Une évolution qu'il souhaiterait infléchir : « Je me suis fixé pour objectif de développer les partenariats et les échanges d’informations avec les unités de gendarmerie. Nous nous positionnons dans la complémentarité avec elles. On ne revendiquera jamais la direction d'enquête si l’unité souhaite la conserver. Notre connaissance des rouages, parfois obscurs, du marché de l’art peut s’avérer déterminante dans la résolution d’une affaire ou l’exploitation d’un renseignement. »

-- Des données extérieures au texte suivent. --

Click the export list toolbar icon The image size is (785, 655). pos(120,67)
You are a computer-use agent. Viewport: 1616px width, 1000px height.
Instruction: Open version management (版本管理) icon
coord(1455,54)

Découverte d'un atelier de fabrication de faux tableaux en 2018.

© OCBC

Malgré les enjeux financiers colossaux, « l'hétérogénéité des réglementations sur le plan international ne facilite pas la transparence des transactions. » Pourtant, les circuits du marché de l'art, eux, s'internationalisent et les criminels profitent de « l’existence de zones franches », comme à Genève, au Luxembourg, aux Émirats arabes unis (EAU) et même au Delaware, aux États-Unis, pour dissimuler leurs œuvres d’art. Ces lieux, à l'instar des paradis fiscaux, « renforcent l’opacité de ce trafic et rendent le travail de traçabilité des objets culturels et de leurs flux financiers, plus complexe. »

Ces difficultés à la pelle n'empêchent pas l’office d'obtenir de beaux succès. Fin décembre 2019, les enquêteurs ont interpellé, en flagrant délit, six individus d’origine chinoise et espagnole, projetant un casse au musée chinois du château de Fontainebleau. En 2015, l'appui de l'OCBC à la S.R. de Bourges avait permis d'interpeller trois individus suspectés d'un vol au château de Fussy (18). Leur butin, estimé à 1 500 000 euros, comprenait quatre véhicules, dont une Aston Martin et une Maserati, 80 tableaux, une dizaine de statues et d'autres objets de valeur.